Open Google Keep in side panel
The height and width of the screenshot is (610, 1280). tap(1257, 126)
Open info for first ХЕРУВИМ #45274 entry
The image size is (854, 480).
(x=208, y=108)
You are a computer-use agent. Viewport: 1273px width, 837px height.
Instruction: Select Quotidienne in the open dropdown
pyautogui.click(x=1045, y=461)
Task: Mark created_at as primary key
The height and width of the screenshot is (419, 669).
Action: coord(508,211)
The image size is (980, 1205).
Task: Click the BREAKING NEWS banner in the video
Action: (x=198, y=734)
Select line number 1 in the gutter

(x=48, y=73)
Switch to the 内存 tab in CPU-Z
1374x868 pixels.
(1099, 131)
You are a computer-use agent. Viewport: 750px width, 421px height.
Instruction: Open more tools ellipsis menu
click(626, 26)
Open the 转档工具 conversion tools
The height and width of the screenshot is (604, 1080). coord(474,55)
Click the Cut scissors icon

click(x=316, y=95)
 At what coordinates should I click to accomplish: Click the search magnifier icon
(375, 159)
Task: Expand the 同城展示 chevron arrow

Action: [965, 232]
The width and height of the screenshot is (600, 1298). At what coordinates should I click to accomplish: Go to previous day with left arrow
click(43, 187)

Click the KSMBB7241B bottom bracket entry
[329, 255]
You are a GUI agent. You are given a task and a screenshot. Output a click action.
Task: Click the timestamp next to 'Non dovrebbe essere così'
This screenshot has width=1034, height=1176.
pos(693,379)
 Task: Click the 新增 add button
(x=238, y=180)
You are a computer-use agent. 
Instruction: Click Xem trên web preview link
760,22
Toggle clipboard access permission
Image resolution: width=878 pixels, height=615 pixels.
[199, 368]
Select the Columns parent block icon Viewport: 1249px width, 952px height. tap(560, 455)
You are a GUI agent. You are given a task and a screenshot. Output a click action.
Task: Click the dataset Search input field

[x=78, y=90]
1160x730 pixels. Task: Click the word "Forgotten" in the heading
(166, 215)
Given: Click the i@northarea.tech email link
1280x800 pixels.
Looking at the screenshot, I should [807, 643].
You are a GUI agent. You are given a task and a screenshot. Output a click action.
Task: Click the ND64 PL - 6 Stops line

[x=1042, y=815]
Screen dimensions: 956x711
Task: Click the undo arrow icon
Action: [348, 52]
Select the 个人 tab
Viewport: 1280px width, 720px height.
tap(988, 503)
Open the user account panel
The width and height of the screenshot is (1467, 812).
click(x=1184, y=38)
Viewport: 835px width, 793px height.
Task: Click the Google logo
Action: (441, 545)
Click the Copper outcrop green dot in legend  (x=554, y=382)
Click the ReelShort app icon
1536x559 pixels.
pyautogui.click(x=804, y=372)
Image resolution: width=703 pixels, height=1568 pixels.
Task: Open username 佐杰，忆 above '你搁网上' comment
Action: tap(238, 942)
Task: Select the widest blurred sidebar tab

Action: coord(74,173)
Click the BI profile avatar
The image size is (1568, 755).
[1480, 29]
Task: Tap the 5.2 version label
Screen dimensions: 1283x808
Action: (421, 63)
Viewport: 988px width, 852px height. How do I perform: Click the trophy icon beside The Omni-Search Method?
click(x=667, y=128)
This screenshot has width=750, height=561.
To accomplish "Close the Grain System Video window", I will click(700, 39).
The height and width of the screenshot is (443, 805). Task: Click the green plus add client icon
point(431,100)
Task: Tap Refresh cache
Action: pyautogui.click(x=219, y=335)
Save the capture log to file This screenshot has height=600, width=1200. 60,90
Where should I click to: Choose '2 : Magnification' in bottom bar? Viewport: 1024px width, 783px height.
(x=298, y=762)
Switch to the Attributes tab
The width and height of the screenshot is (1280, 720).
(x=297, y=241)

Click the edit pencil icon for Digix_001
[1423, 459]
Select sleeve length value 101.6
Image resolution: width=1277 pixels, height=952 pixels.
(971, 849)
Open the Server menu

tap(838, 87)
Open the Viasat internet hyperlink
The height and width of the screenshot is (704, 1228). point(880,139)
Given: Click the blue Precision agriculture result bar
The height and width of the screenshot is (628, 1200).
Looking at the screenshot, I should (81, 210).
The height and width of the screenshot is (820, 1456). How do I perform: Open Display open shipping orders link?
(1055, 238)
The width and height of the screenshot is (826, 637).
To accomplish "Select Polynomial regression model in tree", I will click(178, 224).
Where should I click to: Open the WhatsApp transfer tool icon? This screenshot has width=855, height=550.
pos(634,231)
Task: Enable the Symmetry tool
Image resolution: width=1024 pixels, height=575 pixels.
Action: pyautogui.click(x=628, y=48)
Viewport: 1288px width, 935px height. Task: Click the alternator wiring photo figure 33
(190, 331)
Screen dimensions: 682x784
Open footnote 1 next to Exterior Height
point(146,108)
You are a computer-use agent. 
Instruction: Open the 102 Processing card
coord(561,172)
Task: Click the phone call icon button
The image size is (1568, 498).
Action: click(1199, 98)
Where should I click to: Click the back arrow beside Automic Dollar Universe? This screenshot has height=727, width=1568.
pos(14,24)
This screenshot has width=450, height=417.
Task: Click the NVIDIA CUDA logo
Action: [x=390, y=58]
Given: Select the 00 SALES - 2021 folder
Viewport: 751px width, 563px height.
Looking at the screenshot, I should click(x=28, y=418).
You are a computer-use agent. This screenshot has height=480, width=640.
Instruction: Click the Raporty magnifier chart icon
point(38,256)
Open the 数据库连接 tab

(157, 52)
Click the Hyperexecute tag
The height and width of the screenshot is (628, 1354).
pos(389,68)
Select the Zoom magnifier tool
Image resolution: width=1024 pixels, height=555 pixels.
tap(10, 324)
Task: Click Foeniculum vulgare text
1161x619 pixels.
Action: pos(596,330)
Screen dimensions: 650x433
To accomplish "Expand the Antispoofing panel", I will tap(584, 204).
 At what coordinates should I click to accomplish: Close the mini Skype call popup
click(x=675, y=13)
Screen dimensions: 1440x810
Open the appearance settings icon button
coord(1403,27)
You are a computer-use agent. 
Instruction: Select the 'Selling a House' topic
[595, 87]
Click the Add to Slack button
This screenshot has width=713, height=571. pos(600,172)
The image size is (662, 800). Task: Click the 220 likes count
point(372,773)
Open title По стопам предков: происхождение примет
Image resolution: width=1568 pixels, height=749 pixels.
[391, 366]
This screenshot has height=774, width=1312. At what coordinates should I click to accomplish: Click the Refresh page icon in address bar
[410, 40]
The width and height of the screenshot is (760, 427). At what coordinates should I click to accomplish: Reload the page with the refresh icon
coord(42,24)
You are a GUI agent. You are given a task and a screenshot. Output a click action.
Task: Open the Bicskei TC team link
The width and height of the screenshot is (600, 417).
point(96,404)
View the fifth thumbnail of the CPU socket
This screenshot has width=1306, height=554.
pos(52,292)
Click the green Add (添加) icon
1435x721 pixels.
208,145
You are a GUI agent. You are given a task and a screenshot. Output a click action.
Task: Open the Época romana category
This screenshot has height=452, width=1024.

**YOUR ASSIGNMENT:** Set down the listing above in its entirety, exactly as written.

**FINAL ANSWER:**
Open Google Keep in side panel
The height and width of the screenshot is (610, 1280). tap(1257, 126)
Open info for first ХЕРУВИМ #45274 entry
The image size is (854, 480).
(x=208, y=108)
You are a computer-use agent. Viewport: 1273px width, 837px height.
Instruction: Select Quotidienne in the open dropdown
pyautogui.click(x=1045, y=461)
Task: Mark created_at as primary key
The height and width of the screenshot is (419, 669).
Action: coord(508,211)
The image size is (980, 1205).
Task: Click the BREAKING NEWS banner in the video
Action: (x=198, y=734)
Select line number 1 in the gutter

(x=48, y=73)
Switch to the 内存 tab in CPU-Z
1374x868 pixels.
(1099, 131)
You are a computer-use agent. Viewport: 750px width, 421px height.
Instruction: Open more tools ellipsis menu
click(626, 26)
Open the 转档工具 conversion tools
The height and width of the screenshot is (604, 1080). coord(474,55)
Click the Cut scissors icon

click(x=316, y=95)
 At what coordinates should I click to accomplish: Click the search magnifier icon
(375, 159)
Task: Expand the 同城展示 chevron arrow

Action: [965, 232]
The width and height of the screenshot is (600, 1298). At what coordinates should I click to accomplish: Go to previous day with left arrow
click(43, 187)

Click the KSMBB7241B bottom bracket entry
[329, 255]
You are a GUI agent. You are given a task and a screenshot. Output a click action.
Task: Click the timestamp next to 'Non dovrebbe essere così'
This screenshot has width=1034, height=1176.
pos(693,379)
 Task: Click the 新增 add button
(x=238, y=180)
You are a computer-use agent. 
Instruction: Click Xem trên web preview link
760,22
Toggle clipboard access permission
Image resolution: width=878 pixels, height=615 pixels.
[199, 368]
Select the Columns parent block icon Viewport: 1249px width, 952px height. tap(560, 455)
You are a GUI agent. You are given a task and a screenshot. Output a click action.
Task: Click the dataset Search input field

[x=78, y=90]
1160x730 pixels. Task: Click the word "Forgotten" in the heading
(166, 215)
Given: Click the i@northarea.tech email link
1280x800 pixels.
Looking at the screenshot, I should [807, 643].
You are a GUI agent. You are given a task and a screenshot. Output a click action.
Task: Click the ND64 PL - 6 Stops line

[x=1042, y=815]
Screen dimensions: 956x711
Task: Click the undo arrow icon
Action: [348, 52]
Select the 个人 tab
Viewport: 1280px width, 720px height.
tap(988, 503)
Open the user account panel
The width and height of the screenshot is (1467, 812).
click(x=1184, y=38)
Viewport: 835px width, 793px height.
Task: Click the Google logo
Action: (441, 545)
Click the Copper outcrop green dot in legend  (x=554, y=382)
Click the ReelShort app icon
1536x559 pixels.
pyautogui.click(x=804, y=372)
Image resolution: width=703 pixels, height=1568 pixels.
Task: Open username 佐杰，忆 above '你搁网上' comment
Action: tap(238, 942)
Task: Select the widest blurred sidebar tab

Action: coord(74,173)
Click the BI profile avatar
The image size is (1568, 755).
[1480, 29]
Task: Tap the 5.2 version label
Screen dimensions: 1283x808
Action: (421, 63)
Viewport: 988px width, 852px height. How do I perform: Click the trophy icon beside The Omni-Search Method?
click(x=667, y=128)
This screenshot has width=750, height=561.
To accomplish "Close the Grain System Video window", I will click(700, 39).
The height and width of the screenshot is (443, 805). Task: Click the green plus add client icon
point(431,100)
Task: Tap Refresh cache
Action: pyautogui.click(x=219, y=335)
Save the capture log to file This screenshot has height=600, width=1200. 60,90
Where should I click to: Choose '2 : Magnification' in bottom bar? Viewport: 1024px width, 783px height.
(x=298, y=762)
Switch to the Attributes tab
The width and height of the screenshot is (1280, 720).
(x=297, y=241)

Click the edit pencil icon for Digix_001
[1423, 459]
Select sleeve length value 101.6
Image resolution: width=1277 pixels, height=952 pixels.
(971, 849)
Open the Server menu

tap(838, 87)
Open the Viasat internet hyperlink
The height and width of the screenshot is (704, 1228). point(880,139)
Given: Click the blue Precision agriculture result bar
The height and width of the screenshot is (628, 1200).
Looking at the screenshot, I should (81, 210).
The height and width of the screenshot is (820, 1456). How do I perform: Open Display open shipping orders link?
(1055, 238)
The width and height of the screenshot is (826, 637).
To accomplish "Select Polynomial regression model in tree", I will click(178, 224).
Where should I click to: Open the WhatsApp transfer tool icon? This screenshot has width=855, height=550.
pos(634,231)
Task: Enable the Symmetry tool
Image resolution: width=1024 pixels, height=575 pixels.
Action: pyautogui.click(x=628, y=48)
Viewport: 1288px width, 935px height. Task: Click the alternator wiring photo figure 33
(190, 331)
Screen dimensions: 682x784
Open footnote 1 next to Exterior Height
point(146,108)
You are a computer-use agent. 
Instruction: Open the 102 Processing card
coord(561,172)
Task: Click the phone call icon button
The image size is (1568, 498).
Action: click(1199, 98)
Where should I click to: Click the back arrow beside Automic Dollar Universe? This screenshot has height=727, width=1568.
pos(14,24)
This screenshot has width=450, height=417.
Task: Click the NVIDIA CUDA logo
Action: [x=390, y=58]
Given: Select the 00 SALES - 2021 folder
Viewport: 751px width, 563px height.
Looking at the screenshot, I should click(x=28, y=418).
You are a computer-use agent. This screenshot has height=480, width=640.
Instruction: Click the Raporty magnifier chart icon
point(38,256)
Open the 数据库连接 tab

(157, 52)
Click the Hyperexecute tag
The height and width of the screenshot is (628, 1354).
pos(389,68)
Select the Zoom magnifier tool
Image resolution: width=1024 pixels, height=555 pixels.
tap(10, 324)
Task: Click Foeniculum vulgare text
1161x619 pixels.
Action: pos(596,330)
Screen dimensions: 650x433
To accomplish "Expand the Antispoofing panel", I will tap(584, 204).
 At what coordinates should I click to accomplish: Close the mini Skype call popup
click(x=675, y=13)
Screen dimensions: 1440x810
Open the appearance settings icon button
coord(1403,27)
You are a computer-use agent. 
Instruction: Select the 'Selling a House' topic
[595, 87]
Click the Add to Slack button
This screenshot has width=713, height=571. pos(600,172)
The image size is (662, 800). Task: Click the 220 likes count
point(372,773)
Open title По стопам предков: происхождение примет
Image resolution: width=1568 pixels, height=749 pixels.
[391, 366]
This screenshot has height=774, width=1312. At what coordinates should I click to accomplish: Click the Refresh page icon in address bar
[410, 40]
The width and height of the screenshot is (760, 427). At what coordinates should I click to accomplish: Reload the page with the refresh icon
coord(42,24)
You are a GUI agent. You are given a task and a screenshot. Output a click action.
Task: Open the Bicskei TC team link
The width and height of the screenshot is (600, 417).
point(96,404)
View the fifth thumbnail of the CPU socket
This screenshot has width=1306, height=554.
pos(52,292)
Click the green Add (添加) icon
1435x721 pixels.
208,145
You are a GUI agent. You are given a task and a screenshot. Output a click action.
Task: Open the Época romana category
This screenshot has height=452, width=1024.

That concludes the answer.